A Malkmus live performance was something else. He'd intentionally reword lyrics and mess around with a song's phrasing as if he was bored, making each song distinct from the one the band recorded. His guitar playing could be described as sloppy punk virtuoso, but it always used classic blues riffs as its base. Once in a while, SM Jenkins, as he was also known, would make a sarcastic remark about a local venue or show Steve West how to play his drum part. The California slacker in him never allowed a Pavement set to be uninteresting.

SM was Pavement's primary songwriter. He entered every recording session with several nearly-finished songs in tow. Lyrically, SM teetered on the side of absurd with obscure cultural references and pot-headed wordplay. Pavement lyrics are profoundly poetic and amusing at the same time. SM is the one we can thank for this.

Vocally, SM is not what you'd call "classically trained," but the fact that he did sing, record, and sell out venues with such a pedestrian voice means something. It was punk that taught us you didn't have to have a great voice to sing rock songs, and Malkmus showed us you didn't have to have a great voice to sound good. The real draw of his voice was actually his off-kilter phrasing and spoken-word delivery. The California skater kid in his voice was just a bonus.

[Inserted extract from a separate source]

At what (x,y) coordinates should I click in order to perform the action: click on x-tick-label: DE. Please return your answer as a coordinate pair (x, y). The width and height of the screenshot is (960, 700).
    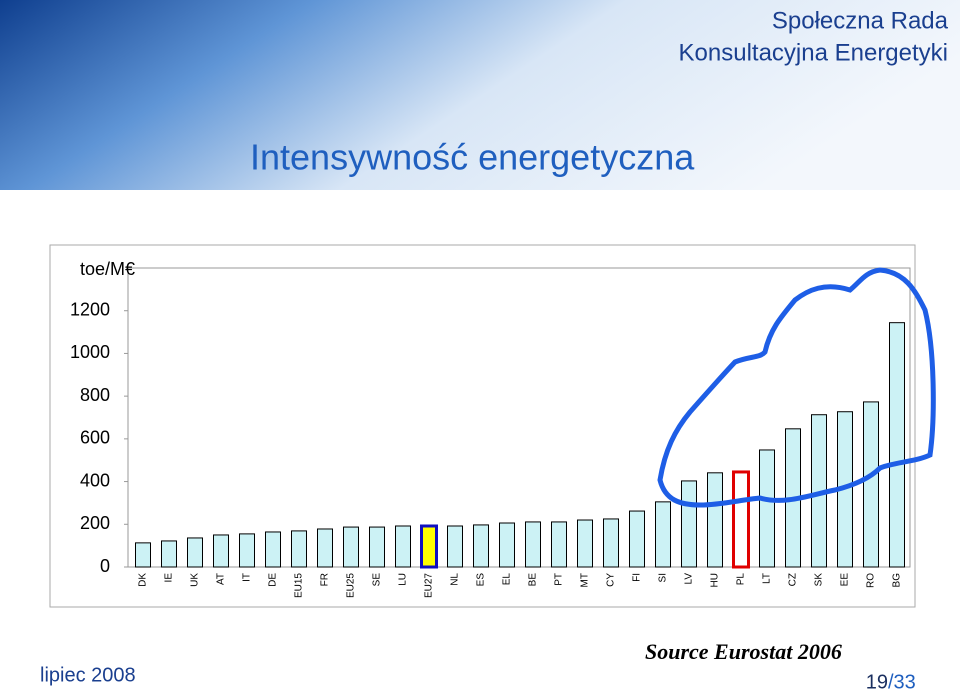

As a guitarist, SM has turned into somewhat of a showman, but it was the experimentation with Pavement for which he'll always be known. Back in the day, no one sounded like Pavement (unless you listened to Sonic Youth or The Fall). They had a perfect sound forever that is often copied, never duplicated. The guitar play between SM and co-founder Scott Kannberg was sloppy, ear-piercing, and a strange mix of equal parts jam band, punk noise, and 80's Brit jangle. Malk has begun to overdue it on recent albums with the classic rock guitar solos, but he still remains a top-notch indie guitarist in much the same way he is a valued vocalist.

There is something in how Stephen Malkmus writes and performs music that makes you feel like you could do it, but it also reminds you that you didn't. And he generally is a likable guy. My sister talked his ear off once. Malk didn't seem to mind. Plus, he's a father now, riding his bike around Portland, recording Dylan covers and being as cryptic as ever. He even has those school-boy good-looks that make all the girls (and more boys than will admit) swoon with indie rock delight. What is there not to like about Stephen Malkmus?

So, there you have it. I have a crush on Stephen J. Malkmus and I'm not afraid to say it. It's a long way off, but SM and the Jicks are set to play the Note on November 2nd. I will be there, front and center, yelling for "Summer Babe" or "Jo Jo's Jacket" and video-taping the whole so that my kid can see who invented early nineties slacker rock.


(Hopefully Stephen Malkmus doesn't Google himself and finds this post disturbing enough to cancel their COMO date.)

2 comments:

Zach said...

The "Pavement" episode of Space Ghost Coast to Coast is on Adult Swim's website this week (http://www.adultswim.com/video/).

And I just bought Wowee Zowee last week (taking it chronologically, one per summer). It only further complicated my inability to choose my favorite Pavement album.

douglas said...

SM back in those Perfect Sound days was a master @ feedback. Impressive as hell to watch old footage of him w/ Fender against amp.